[Opening Provided data section]
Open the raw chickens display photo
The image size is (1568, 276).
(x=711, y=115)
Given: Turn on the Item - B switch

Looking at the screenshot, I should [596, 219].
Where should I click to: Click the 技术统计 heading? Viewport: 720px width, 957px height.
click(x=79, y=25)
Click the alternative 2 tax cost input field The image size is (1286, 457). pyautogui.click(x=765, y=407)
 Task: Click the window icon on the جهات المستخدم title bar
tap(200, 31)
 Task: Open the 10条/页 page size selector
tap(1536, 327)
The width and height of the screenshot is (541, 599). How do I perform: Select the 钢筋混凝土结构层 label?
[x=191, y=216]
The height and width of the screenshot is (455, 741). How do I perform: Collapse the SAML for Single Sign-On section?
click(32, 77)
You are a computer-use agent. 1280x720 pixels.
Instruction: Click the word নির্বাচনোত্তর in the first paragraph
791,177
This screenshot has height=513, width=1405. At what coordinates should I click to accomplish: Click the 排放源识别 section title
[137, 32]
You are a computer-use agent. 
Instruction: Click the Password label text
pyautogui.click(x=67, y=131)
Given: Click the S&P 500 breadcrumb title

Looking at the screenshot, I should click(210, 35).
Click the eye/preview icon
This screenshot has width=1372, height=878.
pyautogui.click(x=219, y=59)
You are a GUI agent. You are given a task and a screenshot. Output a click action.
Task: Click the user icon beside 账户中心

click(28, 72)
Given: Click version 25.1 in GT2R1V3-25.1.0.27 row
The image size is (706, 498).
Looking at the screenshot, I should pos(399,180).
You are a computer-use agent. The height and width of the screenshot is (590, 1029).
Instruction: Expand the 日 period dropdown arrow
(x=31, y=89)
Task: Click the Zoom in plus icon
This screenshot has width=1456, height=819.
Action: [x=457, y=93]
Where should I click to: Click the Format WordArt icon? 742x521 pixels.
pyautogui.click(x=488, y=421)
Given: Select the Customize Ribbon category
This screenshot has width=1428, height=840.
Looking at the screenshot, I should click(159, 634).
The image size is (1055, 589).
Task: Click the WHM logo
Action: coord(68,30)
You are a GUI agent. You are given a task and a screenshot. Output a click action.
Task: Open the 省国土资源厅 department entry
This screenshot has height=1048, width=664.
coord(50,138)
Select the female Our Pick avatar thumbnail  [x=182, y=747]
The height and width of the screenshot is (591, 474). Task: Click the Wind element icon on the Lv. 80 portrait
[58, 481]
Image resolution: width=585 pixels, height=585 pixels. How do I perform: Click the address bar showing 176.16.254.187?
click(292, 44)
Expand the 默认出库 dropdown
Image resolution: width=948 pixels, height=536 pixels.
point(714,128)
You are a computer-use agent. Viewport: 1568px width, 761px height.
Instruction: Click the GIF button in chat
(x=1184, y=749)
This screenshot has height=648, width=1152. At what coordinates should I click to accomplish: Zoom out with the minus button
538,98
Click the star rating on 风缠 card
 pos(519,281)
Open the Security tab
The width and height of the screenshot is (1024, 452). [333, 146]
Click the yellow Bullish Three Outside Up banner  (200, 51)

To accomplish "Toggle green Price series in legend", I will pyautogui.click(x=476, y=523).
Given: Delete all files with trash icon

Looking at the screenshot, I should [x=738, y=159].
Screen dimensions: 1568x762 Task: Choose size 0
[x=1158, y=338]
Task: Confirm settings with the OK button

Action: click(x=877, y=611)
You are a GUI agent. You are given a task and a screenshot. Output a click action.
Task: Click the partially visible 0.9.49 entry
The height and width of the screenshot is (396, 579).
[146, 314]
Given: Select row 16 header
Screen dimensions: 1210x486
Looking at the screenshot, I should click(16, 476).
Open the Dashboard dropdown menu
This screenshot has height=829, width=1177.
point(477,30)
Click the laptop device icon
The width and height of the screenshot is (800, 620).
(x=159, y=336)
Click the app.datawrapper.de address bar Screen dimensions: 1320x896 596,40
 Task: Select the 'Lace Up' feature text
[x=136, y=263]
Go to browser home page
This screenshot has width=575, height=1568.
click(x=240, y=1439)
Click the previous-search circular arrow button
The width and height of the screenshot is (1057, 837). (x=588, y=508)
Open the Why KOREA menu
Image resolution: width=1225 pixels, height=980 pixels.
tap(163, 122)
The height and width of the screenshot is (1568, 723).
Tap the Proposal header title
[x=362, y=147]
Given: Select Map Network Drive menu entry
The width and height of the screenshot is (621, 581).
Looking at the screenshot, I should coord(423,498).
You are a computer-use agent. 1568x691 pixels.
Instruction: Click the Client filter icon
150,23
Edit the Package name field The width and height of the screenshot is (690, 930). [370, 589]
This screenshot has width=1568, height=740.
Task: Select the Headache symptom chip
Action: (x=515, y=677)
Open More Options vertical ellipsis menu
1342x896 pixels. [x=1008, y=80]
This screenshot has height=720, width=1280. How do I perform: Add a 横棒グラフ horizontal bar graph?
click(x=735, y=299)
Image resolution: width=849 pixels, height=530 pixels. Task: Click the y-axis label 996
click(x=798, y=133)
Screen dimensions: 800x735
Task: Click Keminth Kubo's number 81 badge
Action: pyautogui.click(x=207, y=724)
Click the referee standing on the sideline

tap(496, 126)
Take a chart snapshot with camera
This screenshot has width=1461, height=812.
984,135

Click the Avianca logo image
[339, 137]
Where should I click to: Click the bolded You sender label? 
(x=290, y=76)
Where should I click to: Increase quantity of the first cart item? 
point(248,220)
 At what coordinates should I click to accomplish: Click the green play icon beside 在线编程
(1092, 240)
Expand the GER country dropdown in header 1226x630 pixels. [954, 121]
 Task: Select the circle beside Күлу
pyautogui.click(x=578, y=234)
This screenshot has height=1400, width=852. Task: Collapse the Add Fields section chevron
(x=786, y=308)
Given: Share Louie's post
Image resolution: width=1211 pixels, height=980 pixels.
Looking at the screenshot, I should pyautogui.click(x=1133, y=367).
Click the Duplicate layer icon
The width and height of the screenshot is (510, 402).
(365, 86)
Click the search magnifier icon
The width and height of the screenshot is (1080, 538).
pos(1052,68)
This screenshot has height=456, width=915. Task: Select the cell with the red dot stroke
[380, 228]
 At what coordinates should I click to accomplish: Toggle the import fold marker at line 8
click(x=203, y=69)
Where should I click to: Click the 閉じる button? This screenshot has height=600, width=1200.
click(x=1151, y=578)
[Closing Provided data section]
*Work to complete*:
Every line above needs to be repeated exactly as shown.

*Solution to this task*:
Open the raw chickens display photo
The image size is (1568, 276).
(x=711, y=115)
Given: Turn on the Item - B switch

Looking at the screenshot, I should [596, 219].
Where should I click to: Click the 技术统计 heading? Viewport: 720px width, 957px height.
click(x=79, y=25)
Click the alternative 2 tax cost input field The image size is (1286, 457). pyautogui.click(x=765, y=407)
 Task: Click the window icon on the جهات المستخدم title bar
tap(200, 31)
 Task: Open the 10条/页 page size selector
tap(1536, 327)
The width and height of the screenshot is (541, 599). How do I perform: Select the 钢筋混凝土结构层 label?
[x=191, y=216]
The height and width of the screenshot is (455, 741). How do I perform: Collapse the SAML for Single Sign-On section?
click(32, 77)
You are a computer-use agent. 1280x720 pixels.
Instruction: Click the word নির্বাচনোত্তর in the first paragraph
791,177
This screenshot has height=513, width=1405. At what coordinates should I click to accomplish: Click the 排放源识别 section title
[137, 32]
You are a computer-use agent. 
Instruction: Click the Password label text
pyautogui.click(x=67, y=131)
Given: Click the S&P 500 breadcrumb title

Looking at the screenshot, I should click(210, 35).
Click the eye/preview icon
This screenshot has width=1372, height=878.
pyautogui.click(x=219, y=59)
You are a GUI agent. You are given a task and a screenshot. Output a click action.
Task: Click the user icon beside 账户中心

click(28, 72)
Given: Click version 25.1 in GT2R1V3-25.1.0.27 row
The image size is (706, 498).
Looking at the screenshot, I should pos(399,180).
You are a computer-use agent. The height and width of the screenshot is (590, 1029).
Instruction: Expand the 日 period dropdown arrow
(x=31, y=89)
Task: Click the Zoom in plus icon
This screenshot has width=1456, height=819.
Action: [x=457, y=93]
Where should I click to: Click the Format WordArt icon? 742x521 pixels.
pyautogui.click(x=488, y=421)
Given: Select the Customize Ribbon category
This screenshot has width=1428, height=840.
Looking at the screenshot, I should click(159, 634).
The image size is (1055, 589).
Task: Click the WHM logo
Action: coord(68,30)
You are a GUI agent. You are given a task and a screenshot. Output a click action.
Task: Open the 省国土资源厅 department entry
This screenshot has height=1048, width=664.
coord(50,138)
Select the female Our Pick avatar thumbnail  [x=182, y=747]
The height and width of the screenshot is (591, 474). Task: Click the Wind element icon on the Lv. 80 portrait
[58, 481]
Image resolution: width=585 pixels, height=585 pixels. How do I perform: Click the address bar showing 176.16.254.187?
click(292, 44)
Expand the 默认出库 dropdown
Image resolution: width=948 pixels, height=536 pixels.
point(714,128)
You are a computer-use agent. Viewport: 1568px width, 761px height.
Instruction: Click the GIF button in chat
(x=1184, y=749)
This screenshot has height=648, width=1152. At what coordinates should I click to accomplish: Zoom out with the minus button
538,98
Click the star rating on 风缠 card
 pos(519,281)
Open the Security tab
The width and height of the screenshot is (1024, 452). [333, 146]
Click the yellow Bullish Three Outside Up banner  (200, 51)

To accomplish "Toggle green Price series in legend", I will pyautogui.click(x=476, y=523).
Given: Delete all files with trash icon

Looking at the screenshot, I should [x=738, y=159].
Screen dimensions: 1568x762 Task: Choose size 0
[x=1158, y=338]
Task: Confirm settings with the OK button

Action: click(x=877, y=611)
You are a GUI agent. You are given a task and a screenshot. Output a click action.
Task: Click the partially visible 0.9.49 entry
The height and width of the screenshot is (396, 579).
[146, 314]
Given: Select row 16 header
Screen dimensions: 1210x486
Looking at the screenshot, I should click(16, 476).
Open the Dashboard dropdown menu
This screenshot has height=829, width=1177.
point(477,30)
Click the laptop device icon
The width and height of the screenshot is (800, 620).
(x=159, y=336)
Click the app.datawrapper.de address bar Screen dimensions: 1320x896 596,40
 Task: Select the 'Lace Up' feature text
[x=136, y=263]
Go to browser home page
This screenshot has width=575, height=1568.
click(x=240, y=1439)
Click the previous-search circular arrow button
The width and height of the screenshot is (1057, 837). (x=588, y=508)
Open the Why KOREA menu
Image resolution: width=1225 pixels, height=980 pixels.
tap(163, 122)
The height and width of the screenshot is (1568, 723).
Tap the Proposal header title
[x=362, y=147]
Given: Select Map Network Drive menu entry
The width and height of the screenshot is (621, 581).
Looking at the screenshot, I should coord(423,498).
You are a computer-use agent. 1568x691 pixels.
Instruction: Click the Client filter icon
150,23
Edit the Package name field The width and height of the screenshot is (690, 930). [370, 589]
This screenshot has width=1568, height=740.
Task: Select the Headache symptom chip
Action: (x=515, y=677)
Open More Options vertical ellipsis menu
1342x896 pixels. [x=1008, y=80]
This screenshot has height=720, width=1280. How do I perform: Add a 横棒グラフ horizontal bar graph?
click(x=735, y=299)
Image resolution: width=849 pixels, height=530 pixels. Task: Click the y-axis label 996
click(x=798, y=133)
Screen dimensions: 800x735
Task: Click Keminth Kubo's number 81 badge
Action: pyautogui.click(x=207, y=724)
Click the referee standing on the sideline

tap(496, 126)
Take a chart snapshot with camera
This screenshot has width=1461, height=812.
984,135

Click the Avianca logo image
[339, 137]
Where should I click to: Click the bolded You sender label? 
(x=290, y=76)
Where should I click to: Increase quantity of the first cart item? 
point(248,220)
 At what coordinates should I click to accomplish: Click the green play icon beside 在线编程
(1092, 240)
Expand the GER country dropdown in header 1226x630 pixels. [954, 121]
 Task: Select the circle beside Күлу
pyautogui.click(x=578, y=234)
This screenshot has height=1400, width=852. Task: Collapse the Add Fields section chevron
(x=786, y=308)
Given: Share Louie's post
Image resolution: width=1211 pixels, height=980 pixels.
Looking at the screenshot, I should pyautogui.click(x=1133, y=367).
Click the Duplicate layer icon
The width and height of the screenshot is (510, 402).
(365, 86)
Click the search magnifier icon
The width and height of the screenshot is (1080, 538).
pos(1052,68)
This screenshot has height=456, width=915. Task: Select the cell with the red dot stroke
[380, 228]
 At what coordinates should I click to accomplish: Toggle the import fold marker at line 8
click(x=203, y=69)
Where should I click to: Click the 閉じる button? This screenshot has height=600, width=1200.
click(x=1151, y=578)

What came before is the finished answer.